Painting the ravens and the knotwork black.


 

Old tent; new beams!




Also a bunch of rope, which at this point is made locally here in Nova Scotia by an old retired fisherman, which is pretty cool.  Right now the five lanterns hang from S-hooks (just cheap ones from the dollar store) hanging from ropes that go up to the ridge pole, and then down to and around one of the lower poles, so they can be raised and lowered for lighting and filling easily; but one of our first forge projects will be five decorative hooks, along with five pieces of decorative, period chain to run from the lanterns to the ridge pole (although it will still be rope from there back, due to friction issues and to save the fabric from potential damage--besides, it blends better against the wall).
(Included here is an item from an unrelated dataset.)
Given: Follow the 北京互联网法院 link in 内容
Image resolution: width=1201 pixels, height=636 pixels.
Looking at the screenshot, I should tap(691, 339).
We are still super happy with our Norse tent, both the design of it and the materials of which it was constructed.  It is sturdy, and free-standing, and the whole thing can be picked up and moved as needed if you have people on all for corners, and it can, if really needed, be put up and taken down by one person (although a couple extra to make sure it doesn't slip as it's being erected are absolutely needed if it's going up on concrete), although of course that takes a lot longer.  We also designed a spreadsheet program to take fabric shopping, into which one can input the length, width, and height you want your tent to be, and the cost and width of the fabric you're looking at, and it will calculate how much fabric you will need to buy, including for the doors and with the seam allowances, and give you the total cost, before and after tax (link to follow).  This was desperately needed when we were trying to build our original shower tent (which was a big red and green Norse tent, 16' long), and we were having difficulty figuring out if it was better to get Fabric A, which was cheaper but narrower, or Fabric B, wider but more expensive--and what about Fabric C, or D, or or or...  We took off to the nearest Tim's for half an hour with a pen, some napkins, and the Palm Pilot (yes, I know we're dating ourselves; it was the mid-Nineties), and banged out the equations needed and whipped up the spreadsheet, which has been a great tool for us ever since. Pythagoras' Theorem ftw!

--Yes, we have a pick-up and a trailer.  The old canvas Sears tent fit into the Honda Civic; but this one don't, ha ha.